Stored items
•••

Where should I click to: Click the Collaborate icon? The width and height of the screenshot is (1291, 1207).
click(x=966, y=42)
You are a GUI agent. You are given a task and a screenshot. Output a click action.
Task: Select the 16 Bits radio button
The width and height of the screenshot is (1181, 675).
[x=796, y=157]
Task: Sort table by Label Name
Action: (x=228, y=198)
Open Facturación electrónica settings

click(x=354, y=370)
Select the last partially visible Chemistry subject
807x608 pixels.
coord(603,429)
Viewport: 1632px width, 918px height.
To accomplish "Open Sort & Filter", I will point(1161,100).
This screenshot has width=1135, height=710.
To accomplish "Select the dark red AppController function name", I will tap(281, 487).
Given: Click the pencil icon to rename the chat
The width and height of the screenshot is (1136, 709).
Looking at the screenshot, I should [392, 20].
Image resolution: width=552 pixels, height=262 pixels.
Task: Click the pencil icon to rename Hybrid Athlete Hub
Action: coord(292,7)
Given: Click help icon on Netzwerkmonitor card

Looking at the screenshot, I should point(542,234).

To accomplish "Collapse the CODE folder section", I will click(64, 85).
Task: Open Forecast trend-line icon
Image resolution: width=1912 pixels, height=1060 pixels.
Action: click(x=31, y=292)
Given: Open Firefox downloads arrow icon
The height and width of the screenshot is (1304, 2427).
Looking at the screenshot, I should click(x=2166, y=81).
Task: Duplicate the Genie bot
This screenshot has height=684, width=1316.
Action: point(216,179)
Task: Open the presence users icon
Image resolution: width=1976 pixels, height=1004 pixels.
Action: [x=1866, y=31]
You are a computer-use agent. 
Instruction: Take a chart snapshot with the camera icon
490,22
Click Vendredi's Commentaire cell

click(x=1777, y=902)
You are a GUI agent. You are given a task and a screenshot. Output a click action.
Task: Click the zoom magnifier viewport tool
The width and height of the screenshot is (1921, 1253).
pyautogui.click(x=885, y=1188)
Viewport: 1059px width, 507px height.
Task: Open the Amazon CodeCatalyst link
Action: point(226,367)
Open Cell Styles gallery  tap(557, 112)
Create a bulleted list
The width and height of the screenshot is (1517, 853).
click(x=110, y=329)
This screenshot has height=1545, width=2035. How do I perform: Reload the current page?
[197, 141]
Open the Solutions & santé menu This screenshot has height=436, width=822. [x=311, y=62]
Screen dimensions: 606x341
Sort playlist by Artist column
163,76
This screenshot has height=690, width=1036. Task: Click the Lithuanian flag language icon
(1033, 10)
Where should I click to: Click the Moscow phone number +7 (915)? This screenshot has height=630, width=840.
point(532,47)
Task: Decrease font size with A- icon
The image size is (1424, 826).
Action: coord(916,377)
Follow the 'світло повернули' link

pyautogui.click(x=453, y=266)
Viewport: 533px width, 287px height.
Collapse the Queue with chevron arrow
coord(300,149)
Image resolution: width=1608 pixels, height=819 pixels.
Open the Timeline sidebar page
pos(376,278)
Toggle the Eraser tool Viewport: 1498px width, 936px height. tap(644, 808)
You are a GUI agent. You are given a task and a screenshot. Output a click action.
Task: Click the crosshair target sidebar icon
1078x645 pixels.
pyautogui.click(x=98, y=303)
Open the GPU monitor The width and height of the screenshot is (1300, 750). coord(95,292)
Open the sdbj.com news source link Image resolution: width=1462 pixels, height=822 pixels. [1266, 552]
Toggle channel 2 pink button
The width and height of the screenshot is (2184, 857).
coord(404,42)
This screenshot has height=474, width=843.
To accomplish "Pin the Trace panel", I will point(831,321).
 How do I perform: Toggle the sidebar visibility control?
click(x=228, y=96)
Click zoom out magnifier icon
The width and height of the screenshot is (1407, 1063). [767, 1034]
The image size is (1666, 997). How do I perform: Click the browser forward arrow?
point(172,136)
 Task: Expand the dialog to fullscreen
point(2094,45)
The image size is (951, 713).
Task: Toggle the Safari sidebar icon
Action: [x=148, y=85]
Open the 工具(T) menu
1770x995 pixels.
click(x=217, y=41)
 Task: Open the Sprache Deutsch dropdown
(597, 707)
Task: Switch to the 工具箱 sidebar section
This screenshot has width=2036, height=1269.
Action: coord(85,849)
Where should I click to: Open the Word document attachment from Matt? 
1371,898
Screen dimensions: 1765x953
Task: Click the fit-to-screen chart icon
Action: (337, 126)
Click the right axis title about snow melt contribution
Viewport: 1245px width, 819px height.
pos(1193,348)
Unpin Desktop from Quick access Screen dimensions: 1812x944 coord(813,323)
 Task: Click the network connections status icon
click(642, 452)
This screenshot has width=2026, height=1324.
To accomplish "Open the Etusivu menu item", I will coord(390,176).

•••

_TASK TO CARRY OUT_:
Reproduce all of the data. Leave every line unchanged.

_WRITTEN RESPONSE_:
Where should I click to: Click the Collaborate icon? The width and height of the screenshot is (1291, 1207).
click(x=966, y=42)
You are a GUI agent. You are given a task and a screenshot. Output a click action.
Task: Select the 16 Bits radio button
The width and height of the screenshot is (1181, 675).
[x=796, y=157]
Task: Sort table by Label Name
Action: (x=228, y=198)
Open Facturación electrónica settings

click(x=354, y=370)
Select the last partially visible Chemistry subject
807x608 pixels.
coord(603,429)
Viewport: 1632px width, 918px height.
To accomplish "Open Sort & Filter", I will point(1161,100).
This screenshot has width=1135, height=710.
To accomplish "Select the dark red AppController function name", I will tap(281, 487).
Given: Click the pencil icon to rename the chat
The width and height of the screenshot is (1136, 709).
Looking at the screenshot, I should [392, 20].
Image resolution: width=552 pixels, height=262 pixels.
Task: Click the pencil icon to rename Hybrid Athlete Hub
Action: coord(292,7)
Given: Click help icon on Netzwerkmonitor card

Looking at the screenshot, I should point(542,234).

To accomplish "Collapse the CODE folder section", I will click(64, 85).
Task: Open Forecast trend-line icon
Image resolution: width=1912 pixels, height=1060 pixels.
Action: click(x=31, y=292)
Given: Open Firefox downloads arrow icon
The height and width of the screenshot is (1304, 2427).
Looking at the screenshot, I should click(x=2166, y=81).
Task: Duplicate the Genie bot
This screenshot has height=684, width=1316.
Action: point(216,179)
Task: Open the presence users icon
Image resolution: width=1976 pixels, height=1004 pixels.
Action: [x=1866, y=31]
You are a computer-use agent. 
Instruction: Take a chart snapshot with the camera icon
490,22
Click Vendredi's Commentaire cell

click(x=1777, y=902)
You are a GUI agent. You are given a task and a screenshot. Output a click action.
Task: Click the zoom magnifier viewport tool
The width and height of the screenshot is (1921, 1253).
pyautogui.click(x=885, y=1188)
Viewport: 1059px width, 507px height.
Task: Open the Amazon CodeCatalyst link
Action: point(226,367)
Open Cell Styles gallery  tap(557, 112)
Create a bulleted list
The width and height of the screenshot is (1517, 853).
click(x=110, y=329)
This screenshot has height=1545, width=2035. How do I perform: Reload the current page?
[197, 141]
Open the Solutions & santé menu This screenshot has height=436, width=822. [x=311, y=62]
Screen dimensions: 606x341
Sort playlist by Artist column
163,76
This screenshot has height=690, width=1036. Task: Click the Lithuanian flag language icon
(1033, 10)
Where should I click to: Click the Moscow phone number +7 (915)? This screenshot has height=630, width=840.
point(532,47)
Task: Decrease font size with A- icon
The image size is (1424, 826).
Action: coord(916,377)
Follow the 'світло повернули' link

pyautogui.click(x=453, y=266)
Viewport: 533px width, 287px height.
Collapse the Queue with chevron arrow
coord(300,149)
Image resolution: width=1608 pixels, height=819 pixels.
Open the Timeline sidebar page
pos(376,278)
Toggle the Eraser tool Viewport: 1498px width, 936px height. tap(644, 808)
You are a GUI agent. You are given a task and a screenshot. Output a click action.
Task: Click the crosshair target sidebar icon
1078x645 pixels.
pyautogui.click(x=98, y=303)
Open the GPU monitor The width and height of the screenshot is (1300, 750). coord(95,292)
Open the sdbj.com news source link Image resolution: width=1462 pixels, height=822 pixels. [1266, 552]
Toggle channel 2 pink button
The width and height of the screenshot is (2184, 857).
coord(404,42)
This screenshot has height=474, width=843.
To accomplish "Pin the Trace panel", I will point(831,321).
 How do I perform: Toggle the sidebar visibility control?
click(x=228, y=96)
Click zoom out magnifier icon
The width and height of the screenshot is (1407, 1063). [767, 1034]
The image size is (1666, 997). How do I perform: Click the browser forward arrow?
point(172,136)
 Task: Expand the dialog to fullscreen
point(2094,45)
The image size is (951, 713).
Task: Toggle the Safari sidebar icon
Action: [x=148, y=85]
Open the 工具(T) menu
1770x995 pixels.
click(x=217, y=41)
 Task: Open the Sprache Deutsch dropdown
(597, 707)
Task: Switch to the 工具箱 sidebar section
This screenshot has width=2036, height=1269.
Action: coord(85,849)
Where should I click to: Open the Word document attachment from Matt? 
1371,898
Screen dimensions: 1765x953
Task: Click the fit-to-screen chart icon
Action: (337, 126)
Click the right axis title about snow melt contribution
Viewport: 1245px width, 819px height.
pos(1193,348)
Unpin Desktop from Quick access Screen dimensions: 1812x944 coord(813,323)
 Task: Click the network connections status icon
click(642, 452)
This screenshot has width=2026, height=1324.
To accomplish "Open the Etusivu menu item", I will coord(390,176).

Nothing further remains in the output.